L’accordo sui contratti a termine, che peraltro incassa l’ok da Poletti – «Non è stato stravolto, adesso passi all’ok dell’Aula» – si aggiunge a un altro espisodio piuttosto grave, ovvero il rinvio al ddl delega (cioè, se va bene, a metà 2015) della legge sulle dimissioni in bianco.

Sel aveva fatto di tutto per reintrodurre questo principio di civiltà nella legislazione: la prima legge, dell’allora ministro Damiano, risale al governo Prodi, ma poi il successivo esecutivo Berlusconi l’aveva cancellata («troppa burocrazia», aveva detto il ministro Sacconi); infine c’era stata un parziale, ma debole, ripristino sotto Monti. Il nuovo testo alla Camera era passato grazie all’alleanza Sel-Pd, ma al Senato gli equilibri si sono capovolti, e il Pd ha deciso di appoggiare l’idea di Forza Italia di infilare la riforma nel ddl delega.

Quanto al «decreto Poletti», la novità principale riguarda la riduzione delle proroghe possibili: da otto passano a cinque. L’emendamento del relatore Carlo Dell’Aringa, quello che è stato approvato e che ha quindi introdotto le modifiche, prevede inoltre che il congedo di maternità «concorre a determinare il periodo di attività lavorativa utile a conseguire il diritto di precedenza» nel caso di assunzione a tempo indeterminato, da parte dell’azienda. Alle stesse lavoratrici è anche riconosciuto il diritto di precedenza anche nelle assunzioni a tempo determinato effettuate dal datore di lavoro entro i successivi 12 mesi, «con riferimento alle mansioni già espletate in esecuzione dei precedenti rapporti a termine».

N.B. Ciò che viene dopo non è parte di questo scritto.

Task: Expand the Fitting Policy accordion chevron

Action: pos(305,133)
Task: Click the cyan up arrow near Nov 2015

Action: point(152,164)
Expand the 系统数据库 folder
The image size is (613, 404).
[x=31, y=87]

La proposta di modifica passata in Commissione Lavoro della Camera, prevede, inoltre che il datore di lavoro «è tenuto a informare il lavoratore del diritto di precedenza» attraverso «comunicazione scritta da consegnare al momento dell’assunzione». I contratti a tempo determinato potranno raggiungere il tetto massimo del 20% rispetto al numero dei lavoratori assunti a tempo indeterminato. La sanzione prevista per chi non rispetta la regola è l’assunzione a tempo indeterminato di tutti i nuovi assunti oltre quel 20%: «I lavoratori assunti a termine, in violazione del limite percentuale, sono considerati lavoratori subordinati a tempo indeterminato, sin dalla data di costituzione del rapporto di lavoro».

Garanzie sono state introdotte anche nei contratti di apprendistato: è stato reinserito l’obbligo di formazione pubblica, ma esso decade dopo 45 giorni dall’assunzione nel caso in cui la regione non abbia attivato le procedure. La formazione svolta in azienda dovrà avere un programma scritto. Ancora: le imprese con più di 30 dipendenti dovranno assumere almeno il 20% degli apprendisti, prima di poter stipulare nuovi contratti.

Interessante il fatto che tra le modifiche introdotte c’è una sorta di norma di «principio», quasi a giustificare l’urgenza della legge Poletti: le nuove regole vengono introdotte «in considerazione della perdurante crisi occupazionale», per «rafforzare le opportunità di ingresso nel mercato del lavoro». Ma si precisa anche che «il rapporto di lavoro subordinato a tempo indeterminato costituisce la forma comune del rapporto di lavoro».

Se la Cgil protesta per le dimissioni in bianco – «Si è persa un’importante occasione» – le modifiche alla legge Poletti poste alla Camera non piacciono a Ncd, che annuncia battaglia: si dovrà vedere ovviamente come andrà ora in Aula, e poi appunto al Senato. Boccia le modifiche anche Rete Imprese per l’Italia: «Si torna alla logica delle sanzioni, tornano le norme penalizzanti per le assunzioni».